Sous la présidence de Kaïs Saïed, la Tunisie a décidé, le 3 mars dernier, de se retirer de la Cour africaine des droits de l’homme et des peuples (CADHP), une décision qui a provoqué l’indignation de nombreuses organisations de défense des droits humains à travers le monde.

Cette décision, qualifiée par plusieurs ONG de « reniement ignoble », vient assombrir un peu plus le tableau des libertés publiques et de la justice en Tunisie, en particulier depuis le coup de force de Saïed en 2021.

En 2017, la Tunisie s’était engagée à permettre à ses citoyens et à ses ONG de saisir cette cour pour obtenir justice en cas de violations des droits de l’homme.

Le retrait de cette reconnaissance prive désormais les Tunisiens de la possibilité de recourir à cette instance judiciaire en cas de violation de leurs droits par l’État.

Selon le ministre des Affaires étrangères tunisien, Mohamed Ali Nafti, cette décision intervient dans le cadre d’un changement de politique, mais elle témoigne avant tout de l’escalade répressive du régime de Kaïs Saïed depuis son coup d’État de juillet 2021.
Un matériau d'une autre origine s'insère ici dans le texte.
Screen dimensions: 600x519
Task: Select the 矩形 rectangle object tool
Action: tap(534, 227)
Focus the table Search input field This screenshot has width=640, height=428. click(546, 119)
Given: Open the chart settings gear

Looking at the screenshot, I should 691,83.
Depuis cette prise de pouvoir, la Tunisie a connu une série d’arrestations arbitraires et de persécutions contre des opposants politiques, des journalistes et des figures de l’opposition.
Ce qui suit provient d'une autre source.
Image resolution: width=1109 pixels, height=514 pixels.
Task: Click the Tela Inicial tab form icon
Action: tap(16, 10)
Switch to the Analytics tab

Des accusations de « complot contre la sûreté de l’État » sont régulièrement utilisées pour écarter toute voix critique du gouvernement.

Ces arrestations ont suscité l’indignation de la communauté internationale, qui accuse le président Saïed de mener une répression systématique contre les libertés fondamentales.
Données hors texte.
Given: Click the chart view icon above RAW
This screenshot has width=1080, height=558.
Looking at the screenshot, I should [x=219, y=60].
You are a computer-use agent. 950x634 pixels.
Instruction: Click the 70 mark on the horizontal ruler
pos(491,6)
En mai 2023, les familles de plusieurs opposants, dont le leader islamo-conservateur Rached Ghannouchi, avaient saisi la CADHP pour exiger la libération immédiate des détenus politiques.

La Cour avait alors dénoncé les conditions de détention des prisonniers et demandé à la Tunisie de lever les barrières empêchant l’accès à leurs avocats et médecins.

Toutefois, ce retrait de la CADHP semble être une réponse directe à ces pressions internationales et un moyen pour le régime de Saïed d’échapper à toute forme de justice indépendante.

Cette décision a été vivement critiquée par le Comité pour le respect des libertés et des droits de l’Homme en Tunisie (CRLDHT), qui a dénoncé un « engagement historique réduit à néant ». Selon l’ONG, ce retrait constitue une « échappatoire » pour un régime qui peine à justifier ses actions répressives et qui cherche à éviter toute forme de surveillance internationale.

La Ligue tunisienne des droits de l’Homme (LTDH) a, quant à elle, qualifié ce retrait de « dangereux recul », soulignant qu’il s’agissait d’une tentative de se soustraire à l’autorité de « structures judiciaires indépendantes » capables de lutter contre l’impunité et de garantir la justice.

La situation des libertés publiques dans le pays est d’autant plus préoccupante avec la montée de la répression des journalistes et des opposants politiques, et les restrictions de plus en plus strictes imposées aux citoyens.

Le retrait de la Tunisie de la CADHP est donc bien plus qu’un simple changement de politique extérieure.

Il marque une nouvelle étape dans la régression des droits humains en Tunisie, où les libertés fondamentales, les principes de justice et la protection des droits des citoyens sont de plus en plus bafoués par un régime autoritaire. Ce reniement des engagements internationaux de la Tunisie démontre, une fois de plus, la dérive autocratique du président Kaïs Saïed, qui semble prêt à tout pour écraser la dissidence et éviter toute forme de responsabilité pour ses actions.